The contents of the `metadata.yaml` file are as follows:

```yaml
id: 217d5eb4-febf-48e8-83ac-1a4dbebe8cf5
name: <signature-name>
type: Signature
created_at: <yyyy-mm-ddThh:mm:ss.ms>
root_result_uuid: 046a982d-dbfa-41d1-8596-f767c71f4673
referenced_result_uuid: 046a982d-dbfa-41d1-8596-f767c71f4673
algorithm: <GnuPG keypair algorithm>
checksum_digest: <sha512sum>
signer_name: <signer-name>
signer_email: <signer-email>
fingerprint: <GnuPG keypair fingerprint>
```

The {term}`Signature`-specific fields are defined as follows:
- `algorithm` refers to the encryption algorithm used when generating the GnuPG keypair used for creating the {term}`Signature`.
- `checksum_digest` refers to the calculated `sha512` sum of the root-level `checksums.sha512` file, used for {term}`Signature` verification.
- `signer_name` and `signer_email` refer to the GnuPG uid credentials associated with the keypair used for creating the {term}`Signature`.
- `fingerprint` refers to the fingerprint associated with the GnuPG keypair used for creating the {term}`Signature`.

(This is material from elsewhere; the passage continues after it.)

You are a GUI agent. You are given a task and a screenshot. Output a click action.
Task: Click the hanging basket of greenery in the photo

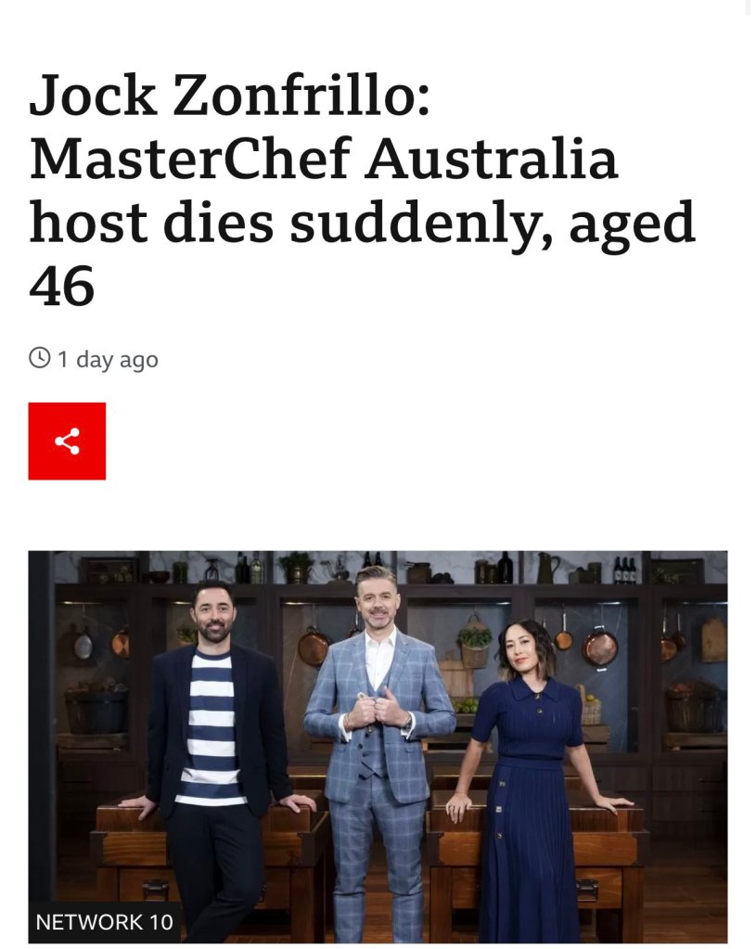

More details on {term}`Signature` creation and verification, along with information on installing and using GnuPG for this purpose, can be found in [How to sign and verify Results](https://use.qiime2.org/en/latest/how-to-guides/sign-and-verify-artifacts.html).

### Archive Version 7.2
Archive Version 7.2 development is currently being planned.